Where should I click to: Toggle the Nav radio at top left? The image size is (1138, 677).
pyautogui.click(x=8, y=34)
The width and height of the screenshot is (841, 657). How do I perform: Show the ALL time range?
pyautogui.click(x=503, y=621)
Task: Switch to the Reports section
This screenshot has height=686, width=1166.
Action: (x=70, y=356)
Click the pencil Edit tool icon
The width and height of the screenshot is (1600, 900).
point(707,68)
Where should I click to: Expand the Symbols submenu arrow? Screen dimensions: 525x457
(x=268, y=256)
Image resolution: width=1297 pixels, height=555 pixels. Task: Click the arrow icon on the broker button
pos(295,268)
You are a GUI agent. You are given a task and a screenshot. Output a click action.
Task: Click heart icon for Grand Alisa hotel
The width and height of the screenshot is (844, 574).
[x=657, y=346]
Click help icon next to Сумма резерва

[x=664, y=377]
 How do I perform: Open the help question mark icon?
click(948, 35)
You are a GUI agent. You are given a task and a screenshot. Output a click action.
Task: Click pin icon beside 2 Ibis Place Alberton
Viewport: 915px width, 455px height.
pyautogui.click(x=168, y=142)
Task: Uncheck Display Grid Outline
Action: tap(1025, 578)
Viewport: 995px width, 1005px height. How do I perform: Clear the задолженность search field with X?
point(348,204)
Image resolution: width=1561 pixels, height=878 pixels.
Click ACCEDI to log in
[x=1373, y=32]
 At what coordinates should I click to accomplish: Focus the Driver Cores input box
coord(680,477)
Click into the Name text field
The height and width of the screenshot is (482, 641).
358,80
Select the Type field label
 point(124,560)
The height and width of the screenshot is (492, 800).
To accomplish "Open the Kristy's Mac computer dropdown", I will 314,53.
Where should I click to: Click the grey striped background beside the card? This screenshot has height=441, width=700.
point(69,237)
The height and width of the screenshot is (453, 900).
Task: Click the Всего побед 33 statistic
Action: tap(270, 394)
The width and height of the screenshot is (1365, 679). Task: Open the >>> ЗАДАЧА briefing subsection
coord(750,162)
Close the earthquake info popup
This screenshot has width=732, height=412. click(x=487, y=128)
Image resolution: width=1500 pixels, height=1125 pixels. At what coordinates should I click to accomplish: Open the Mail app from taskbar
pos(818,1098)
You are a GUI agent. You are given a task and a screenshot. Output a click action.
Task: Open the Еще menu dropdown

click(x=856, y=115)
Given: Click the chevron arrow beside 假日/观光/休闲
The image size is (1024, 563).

──────────────────────────────

**The task:** All records above must be returned exactly as they appear.

**Output of the task:**
Where should I click to: Toggle the Nav radio at top left? The image size is (1138, 677).
pyautogui.click(x=8, y=34)
The width and height of the screenshot is (841, 657). How do I perform: Show the ALL time range?
pyautogui.click(x=503, y=621)
Task: Switch to the Reports section
This screenshot has height=686, width=1166.
Action: (x=70, y=356)
Click the pencil Edit tool icon
The width and height of the screenshot is (1600, 900).
point(707,68)
Where should I click to: Expand the Symbols submenu arrow? Screen dimensions: 525x457
(x=268, y=256)
Image resolution: width=1297 pixels, height=555 pixels. Task: Click the arrow icon on the broker button
pos(295,268)
You are a GUI agent. You are given a task and a screenshot. Output a click action.
Task: Click heart icon for Grand Alisa hotel
The width and height of the screenshot is (844, 574).
[x=657, y=346]
Click help icon next to Сумма резерва

[x=664, y=377]
 How do I perform: Open the help question mark icon?
click(948, 35)
You are a GUI agent. You are given a task and a screenshot. Output a click action.
Task: Click pin icon beside 2 Ibis Place Alberton
Viewport: 915px width, 455px height.
pyautogui.click(x=168, y=142)
Task: Uncheck Display Grid Outline
Action: tap(1025, 578)
Viewport: 995px width, 1005px height. How do I perform: Clear the задолженность search field with X?
point(348,204)
Image resolution: width=1561 pixels, height=878 pixels.
Click ACCEDI to log in
[x=1373, y=32]
 At what coordinates should I click to accomplish: Focus the Driver Cores input box
coord(680,477)
Click into the Name text field
The height and width of the screenshot is (482, 641).
358,80
Select the Type field label
 point(124,560)
The height and width of the screenshot is (492, 800).
To accomplish "Open the Kristy's Mac computer dropdown", I will 314,53.
Where should I click to: Click the grey striped background beside the card? This screenshot has height=441, width=700.
point(69,237)
The height and width of the screenshot is (453, 900).
Task: Click the Всего побед 33 statistic
Action: tap(270, 394)
The width and height of the screenshot is (1365, 679). Task: Open the >>> ЗАДАЧА briefing subsection
coord(750,162)
Close the earthquake info popup
This screenshot has width=732, height=412. click(x=487, y=128)
Image resolution: width=1500 pixels, height=1125 pixels. At what coordinates should I click to accomplish: Open the Mail app from taskbar
pos(818,1098)
You are a GUI agent. You are given a task and a screenshot. Output a click action.
Task: Open the Еще menu dropdown

click(x=856, y=115)
Given: Click the chevron arrow beside 假日/观光/休闲
The image size is (1024, 563).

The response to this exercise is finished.